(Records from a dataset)
+ + + + +
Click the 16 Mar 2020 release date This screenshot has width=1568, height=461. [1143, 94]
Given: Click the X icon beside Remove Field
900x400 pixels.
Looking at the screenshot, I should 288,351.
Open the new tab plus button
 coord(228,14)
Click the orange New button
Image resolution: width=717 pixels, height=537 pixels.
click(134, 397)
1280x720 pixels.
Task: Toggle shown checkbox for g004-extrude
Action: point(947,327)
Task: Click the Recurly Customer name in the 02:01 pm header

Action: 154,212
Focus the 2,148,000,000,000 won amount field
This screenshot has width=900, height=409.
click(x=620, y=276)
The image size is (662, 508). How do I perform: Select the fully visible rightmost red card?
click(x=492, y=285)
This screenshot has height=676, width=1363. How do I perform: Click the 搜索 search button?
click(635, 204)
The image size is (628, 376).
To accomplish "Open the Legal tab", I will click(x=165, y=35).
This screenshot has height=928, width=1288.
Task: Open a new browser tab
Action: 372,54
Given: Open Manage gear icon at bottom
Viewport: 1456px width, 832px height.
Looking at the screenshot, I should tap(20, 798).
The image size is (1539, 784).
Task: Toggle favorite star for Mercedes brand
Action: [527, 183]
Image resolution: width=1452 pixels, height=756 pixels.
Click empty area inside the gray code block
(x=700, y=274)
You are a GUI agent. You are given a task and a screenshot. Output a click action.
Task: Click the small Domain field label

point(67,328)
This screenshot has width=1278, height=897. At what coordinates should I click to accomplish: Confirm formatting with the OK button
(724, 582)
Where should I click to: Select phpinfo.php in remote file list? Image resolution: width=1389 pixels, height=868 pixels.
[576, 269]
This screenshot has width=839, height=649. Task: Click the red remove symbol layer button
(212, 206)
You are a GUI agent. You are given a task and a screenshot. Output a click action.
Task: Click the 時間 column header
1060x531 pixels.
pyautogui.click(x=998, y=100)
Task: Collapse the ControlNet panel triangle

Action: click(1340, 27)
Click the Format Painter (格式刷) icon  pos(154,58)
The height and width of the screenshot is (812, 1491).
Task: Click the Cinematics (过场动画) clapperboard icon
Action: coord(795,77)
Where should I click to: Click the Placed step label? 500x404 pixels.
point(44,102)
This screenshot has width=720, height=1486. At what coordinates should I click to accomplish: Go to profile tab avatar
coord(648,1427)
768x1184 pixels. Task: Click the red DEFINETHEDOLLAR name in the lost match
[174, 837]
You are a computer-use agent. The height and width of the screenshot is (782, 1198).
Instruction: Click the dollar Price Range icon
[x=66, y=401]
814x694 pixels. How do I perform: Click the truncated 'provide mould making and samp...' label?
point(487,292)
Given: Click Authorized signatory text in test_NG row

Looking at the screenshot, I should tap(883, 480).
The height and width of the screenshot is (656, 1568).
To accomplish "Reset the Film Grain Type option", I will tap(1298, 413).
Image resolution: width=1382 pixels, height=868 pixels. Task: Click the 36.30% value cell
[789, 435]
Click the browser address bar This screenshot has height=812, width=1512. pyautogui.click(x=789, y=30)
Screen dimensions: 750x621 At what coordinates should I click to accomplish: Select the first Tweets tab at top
+ + + + +
Identify every line of the listing above that contains the word "pixels", and copy each of those lines in full. Case matters.

> _Completed exercise_
900x400 pixels.
Image resolution: width=717 pixels, height=537 pixels.
1280x720 pixels.
Image resolution: width=1452 pixels, height=756 pixels.
Where should I click to: Select phpinfo.php in remote file list? Image resolution: width=1389 pixels, height=868 pixels.
1060x531 pixels.
Where should I click to: Click the Placed step label? 500x404 pixels.
768x1184 pixels. Task: Click the red DEFINETHEDOLLAR name in the lost match
814x694 pixels. How do I perform: Click the truncated 'provide mould making and samp...' label?
Image resolution: width=1382 pixels, height=868 pixels. Task: Click the 36.30% value cell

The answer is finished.